Return the listing below exactly as it stands. Pictures stay out.

*** Opening Source material ***

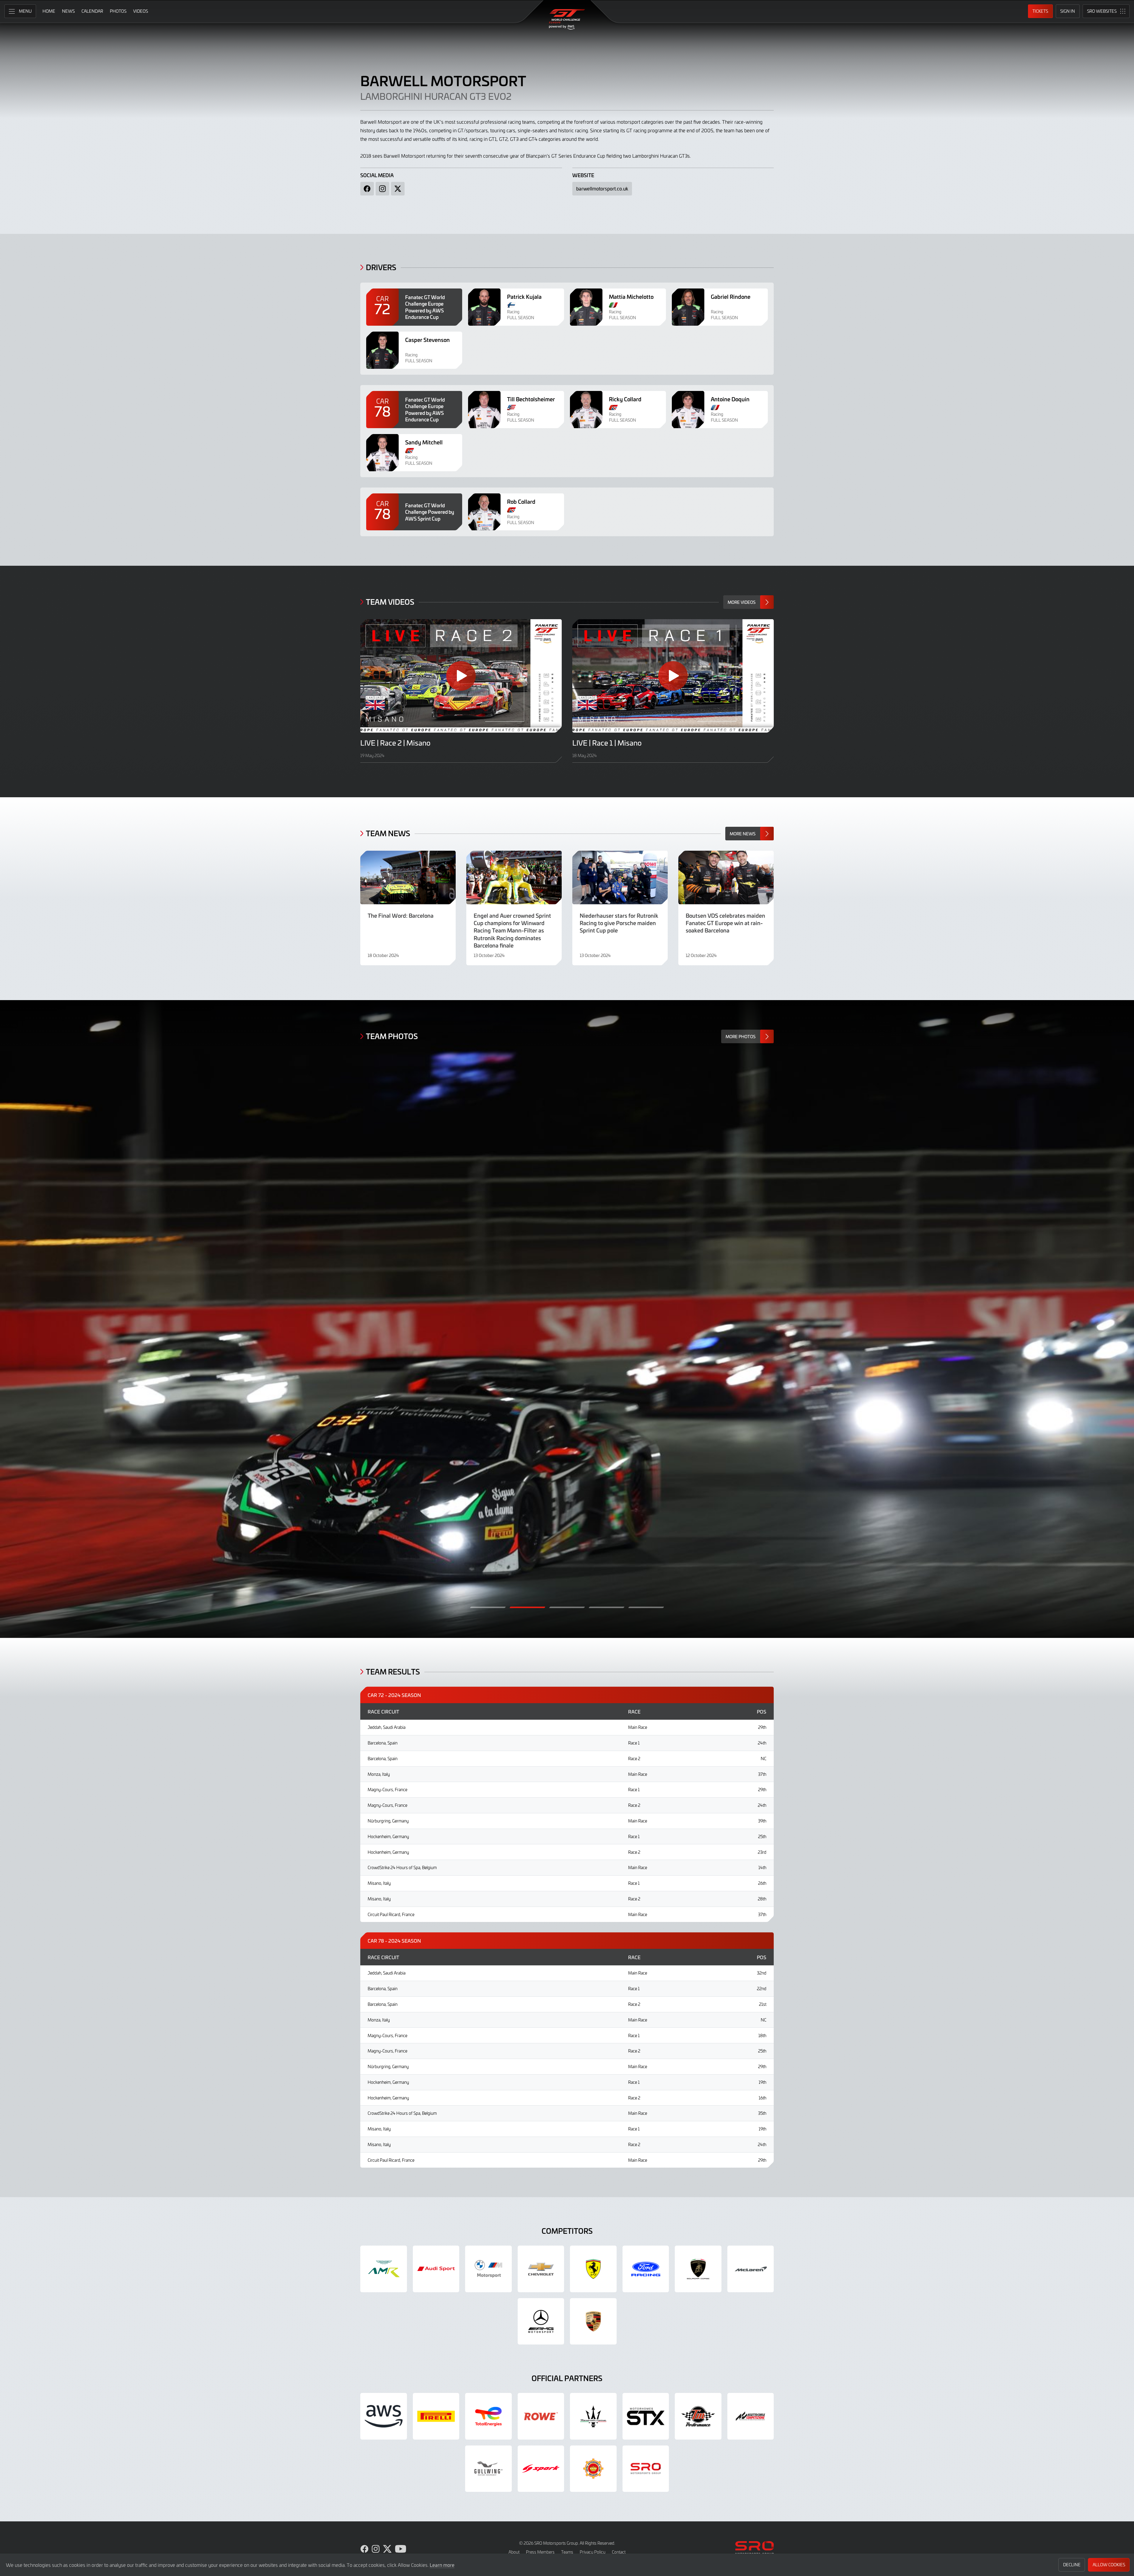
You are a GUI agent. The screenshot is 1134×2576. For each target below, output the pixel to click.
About (514, 2552)
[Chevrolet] (541, 2269)
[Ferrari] (593, 2269)
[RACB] (593, 2468)
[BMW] (488, 2269)
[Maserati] (593, 2416)
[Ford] (646, 2269)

*** Closing Source material ***

Exercise output:
You are a GUI agent. The screenshot is 1134×2576. For each target below, output the pixel to click.
About (514, 2552)
[Chevrolet] (541, 2269)
[Ferrari] (593, 2269)
[RACB] (593, 2468)
[BMW] (488, 2269)
[Maserati] (593, 2416)
[Ford] (646, 2269)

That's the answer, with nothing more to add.